The energy of the particle. This can be auto-calculated.
This parameter holds a running total of daughter particle energies. This is not auto-calculated by the event-struct package, but is set by the RP package.
This parameter holds a time associated with a particle. It's up to the user to decide which time to place here.
This holds the momentum of the particle in the centre of mass frame of the reaction. This is handled by the vector package so many properties of this can be requested. This is read only and is automatically calculated when requested.

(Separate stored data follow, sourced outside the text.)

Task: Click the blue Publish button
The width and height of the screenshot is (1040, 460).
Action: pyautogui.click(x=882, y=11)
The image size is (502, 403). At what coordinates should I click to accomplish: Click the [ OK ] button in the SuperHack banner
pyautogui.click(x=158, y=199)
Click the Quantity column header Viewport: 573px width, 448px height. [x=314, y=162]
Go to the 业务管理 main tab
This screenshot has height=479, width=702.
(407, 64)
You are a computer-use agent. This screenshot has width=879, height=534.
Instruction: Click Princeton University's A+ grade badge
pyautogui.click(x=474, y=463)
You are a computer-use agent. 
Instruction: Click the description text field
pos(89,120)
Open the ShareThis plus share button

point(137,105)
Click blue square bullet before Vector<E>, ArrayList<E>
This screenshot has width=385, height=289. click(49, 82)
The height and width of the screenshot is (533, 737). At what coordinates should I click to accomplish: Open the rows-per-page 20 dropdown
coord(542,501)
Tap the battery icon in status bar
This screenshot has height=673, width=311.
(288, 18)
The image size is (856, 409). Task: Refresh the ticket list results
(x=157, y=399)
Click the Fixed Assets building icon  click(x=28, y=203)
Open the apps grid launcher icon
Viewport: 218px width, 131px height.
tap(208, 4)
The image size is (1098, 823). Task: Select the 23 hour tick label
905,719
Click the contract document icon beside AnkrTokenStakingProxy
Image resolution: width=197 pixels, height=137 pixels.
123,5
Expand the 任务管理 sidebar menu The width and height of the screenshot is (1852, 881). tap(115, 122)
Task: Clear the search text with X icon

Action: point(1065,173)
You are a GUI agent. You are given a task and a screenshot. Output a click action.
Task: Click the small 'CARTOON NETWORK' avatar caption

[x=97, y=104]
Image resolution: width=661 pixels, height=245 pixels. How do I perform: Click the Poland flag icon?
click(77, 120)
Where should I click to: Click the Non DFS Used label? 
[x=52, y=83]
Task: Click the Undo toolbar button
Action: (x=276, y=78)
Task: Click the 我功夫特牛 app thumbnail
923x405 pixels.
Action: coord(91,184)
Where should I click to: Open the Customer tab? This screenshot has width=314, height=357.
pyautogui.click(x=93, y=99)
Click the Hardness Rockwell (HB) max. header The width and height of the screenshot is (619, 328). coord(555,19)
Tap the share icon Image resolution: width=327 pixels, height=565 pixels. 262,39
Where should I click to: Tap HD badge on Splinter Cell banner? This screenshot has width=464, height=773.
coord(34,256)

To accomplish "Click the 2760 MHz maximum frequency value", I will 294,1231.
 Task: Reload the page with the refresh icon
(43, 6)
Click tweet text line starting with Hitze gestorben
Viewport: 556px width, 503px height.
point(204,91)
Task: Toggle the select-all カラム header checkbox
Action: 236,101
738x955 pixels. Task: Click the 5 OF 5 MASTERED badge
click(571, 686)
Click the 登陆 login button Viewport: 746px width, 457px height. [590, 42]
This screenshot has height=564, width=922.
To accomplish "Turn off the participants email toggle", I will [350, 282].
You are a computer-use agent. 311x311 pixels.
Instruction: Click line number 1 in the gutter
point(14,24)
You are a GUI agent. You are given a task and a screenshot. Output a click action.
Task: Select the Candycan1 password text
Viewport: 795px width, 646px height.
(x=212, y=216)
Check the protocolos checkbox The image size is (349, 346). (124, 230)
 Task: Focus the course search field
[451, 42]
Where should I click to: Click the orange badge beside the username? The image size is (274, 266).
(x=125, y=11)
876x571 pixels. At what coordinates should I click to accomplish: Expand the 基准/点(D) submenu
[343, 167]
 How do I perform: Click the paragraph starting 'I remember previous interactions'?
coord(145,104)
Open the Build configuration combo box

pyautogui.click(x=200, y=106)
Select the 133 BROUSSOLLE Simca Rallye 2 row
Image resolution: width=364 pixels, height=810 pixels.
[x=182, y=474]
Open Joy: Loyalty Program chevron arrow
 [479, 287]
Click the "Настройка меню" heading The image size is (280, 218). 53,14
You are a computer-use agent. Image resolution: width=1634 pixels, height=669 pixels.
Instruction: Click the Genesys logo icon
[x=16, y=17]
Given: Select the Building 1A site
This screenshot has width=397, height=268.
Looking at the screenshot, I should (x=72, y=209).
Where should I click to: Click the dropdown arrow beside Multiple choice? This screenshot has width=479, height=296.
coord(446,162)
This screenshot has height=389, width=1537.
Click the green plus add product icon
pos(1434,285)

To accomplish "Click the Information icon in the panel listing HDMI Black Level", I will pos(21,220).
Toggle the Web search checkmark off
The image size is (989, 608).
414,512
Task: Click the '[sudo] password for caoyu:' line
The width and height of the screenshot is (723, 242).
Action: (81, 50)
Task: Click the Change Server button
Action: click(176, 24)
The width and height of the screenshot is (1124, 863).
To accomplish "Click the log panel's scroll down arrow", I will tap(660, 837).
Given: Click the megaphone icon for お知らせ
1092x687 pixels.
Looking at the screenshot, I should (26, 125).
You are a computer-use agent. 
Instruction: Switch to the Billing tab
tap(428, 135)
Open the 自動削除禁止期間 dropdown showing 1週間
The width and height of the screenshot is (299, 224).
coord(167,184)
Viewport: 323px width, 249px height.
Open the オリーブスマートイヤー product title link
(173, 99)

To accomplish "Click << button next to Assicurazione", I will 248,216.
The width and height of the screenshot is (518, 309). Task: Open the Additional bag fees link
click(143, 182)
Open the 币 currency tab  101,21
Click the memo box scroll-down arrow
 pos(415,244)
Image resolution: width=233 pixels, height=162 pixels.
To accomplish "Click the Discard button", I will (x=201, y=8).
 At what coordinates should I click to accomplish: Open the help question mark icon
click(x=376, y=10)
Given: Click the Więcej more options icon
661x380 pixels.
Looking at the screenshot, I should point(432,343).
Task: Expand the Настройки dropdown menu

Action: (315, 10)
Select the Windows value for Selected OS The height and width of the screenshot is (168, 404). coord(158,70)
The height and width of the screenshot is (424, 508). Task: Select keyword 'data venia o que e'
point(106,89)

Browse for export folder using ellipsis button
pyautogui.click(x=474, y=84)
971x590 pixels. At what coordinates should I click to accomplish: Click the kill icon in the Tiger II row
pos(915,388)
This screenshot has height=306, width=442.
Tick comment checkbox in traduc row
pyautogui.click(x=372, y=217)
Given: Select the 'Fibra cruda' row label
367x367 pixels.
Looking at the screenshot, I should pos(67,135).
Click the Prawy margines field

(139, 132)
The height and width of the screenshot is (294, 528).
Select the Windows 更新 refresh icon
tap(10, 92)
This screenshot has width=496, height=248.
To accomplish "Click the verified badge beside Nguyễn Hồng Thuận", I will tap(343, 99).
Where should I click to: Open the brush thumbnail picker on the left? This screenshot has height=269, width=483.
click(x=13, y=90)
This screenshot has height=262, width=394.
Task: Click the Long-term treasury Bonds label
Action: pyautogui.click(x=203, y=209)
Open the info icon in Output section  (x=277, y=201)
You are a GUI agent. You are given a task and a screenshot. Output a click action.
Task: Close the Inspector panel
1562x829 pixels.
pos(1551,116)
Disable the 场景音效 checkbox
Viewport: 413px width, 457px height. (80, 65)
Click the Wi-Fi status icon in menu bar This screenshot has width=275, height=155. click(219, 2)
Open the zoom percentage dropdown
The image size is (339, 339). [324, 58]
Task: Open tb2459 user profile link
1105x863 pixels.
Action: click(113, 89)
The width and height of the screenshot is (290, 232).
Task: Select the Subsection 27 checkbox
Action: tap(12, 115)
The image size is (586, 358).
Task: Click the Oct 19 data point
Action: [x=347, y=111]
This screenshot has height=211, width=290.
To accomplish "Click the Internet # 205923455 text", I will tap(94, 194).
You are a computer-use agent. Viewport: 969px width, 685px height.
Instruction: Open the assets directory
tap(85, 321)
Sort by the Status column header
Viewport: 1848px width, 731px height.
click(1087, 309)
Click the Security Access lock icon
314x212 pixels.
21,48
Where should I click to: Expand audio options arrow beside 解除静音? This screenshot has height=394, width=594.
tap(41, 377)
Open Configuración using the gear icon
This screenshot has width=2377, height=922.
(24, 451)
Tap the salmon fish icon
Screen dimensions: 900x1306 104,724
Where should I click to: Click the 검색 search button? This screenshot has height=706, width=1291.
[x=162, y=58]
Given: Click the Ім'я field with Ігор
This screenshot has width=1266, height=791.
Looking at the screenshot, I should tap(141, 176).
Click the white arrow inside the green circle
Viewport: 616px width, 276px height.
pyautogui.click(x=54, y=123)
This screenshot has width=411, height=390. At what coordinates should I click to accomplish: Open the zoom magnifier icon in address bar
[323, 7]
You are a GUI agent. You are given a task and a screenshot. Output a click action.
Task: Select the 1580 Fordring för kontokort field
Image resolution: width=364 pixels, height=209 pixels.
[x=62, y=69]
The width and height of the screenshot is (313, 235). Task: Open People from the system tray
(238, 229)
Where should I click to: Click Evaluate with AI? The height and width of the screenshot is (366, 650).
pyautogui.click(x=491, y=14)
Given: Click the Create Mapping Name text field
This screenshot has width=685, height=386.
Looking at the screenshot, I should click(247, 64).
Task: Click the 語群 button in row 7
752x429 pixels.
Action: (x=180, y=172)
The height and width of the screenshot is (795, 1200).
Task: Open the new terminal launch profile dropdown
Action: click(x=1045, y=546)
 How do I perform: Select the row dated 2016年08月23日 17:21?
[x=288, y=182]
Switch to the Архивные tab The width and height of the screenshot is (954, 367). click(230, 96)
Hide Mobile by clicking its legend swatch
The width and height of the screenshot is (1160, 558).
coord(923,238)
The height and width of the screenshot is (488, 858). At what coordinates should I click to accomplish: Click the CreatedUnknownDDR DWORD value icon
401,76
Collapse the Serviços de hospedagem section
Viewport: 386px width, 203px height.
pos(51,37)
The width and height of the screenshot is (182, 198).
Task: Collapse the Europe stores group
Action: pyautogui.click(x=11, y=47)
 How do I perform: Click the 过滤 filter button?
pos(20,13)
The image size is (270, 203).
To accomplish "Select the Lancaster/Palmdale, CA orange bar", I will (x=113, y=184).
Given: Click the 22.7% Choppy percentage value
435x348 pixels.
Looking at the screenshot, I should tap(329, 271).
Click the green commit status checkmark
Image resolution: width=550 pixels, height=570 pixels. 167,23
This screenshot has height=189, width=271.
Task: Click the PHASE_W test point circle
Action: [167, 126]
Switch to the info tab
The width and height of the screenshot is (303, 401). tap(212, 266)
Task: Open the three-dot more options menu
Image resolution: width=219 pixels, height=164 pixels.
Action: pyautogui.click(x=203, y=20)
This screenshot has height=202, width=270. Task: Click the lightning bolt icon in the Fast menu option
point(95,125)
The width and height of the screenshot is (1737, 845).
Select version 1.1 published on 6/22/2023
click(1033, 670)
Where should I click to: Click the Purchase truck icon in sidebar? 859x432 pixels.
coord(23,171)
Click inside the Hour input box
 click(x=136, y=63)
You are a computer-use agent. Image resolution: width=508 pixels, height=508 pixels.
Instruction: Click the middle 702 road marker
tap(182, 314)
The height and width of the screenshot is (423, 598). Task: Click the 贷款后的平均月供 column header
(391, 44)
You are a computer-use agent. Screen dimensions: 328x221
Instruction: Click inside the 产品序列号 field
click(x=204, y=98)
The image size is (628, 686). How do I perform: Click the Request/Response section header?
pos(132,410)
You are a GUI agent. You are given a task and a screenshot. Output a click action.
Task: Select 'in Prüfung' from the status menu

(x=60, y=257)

This holds the excitation Q.
This parameter holds the two body Q-value for this particle, that is the Q-value assuming that there were only two final state particles and this was one of them. It's read-only and is automatically calculated when requested.
This parameter holds the mass of the particle. It may be auto-calculated.
This parameter holds the charge of the particle.
This parameter holds the fold of the particle, that is the number of raw particles that have been added together to make this particle. For particles that are detected in the reaction this is 1. For particles made by combining two others, it's the sum of the folds of the daughter particles.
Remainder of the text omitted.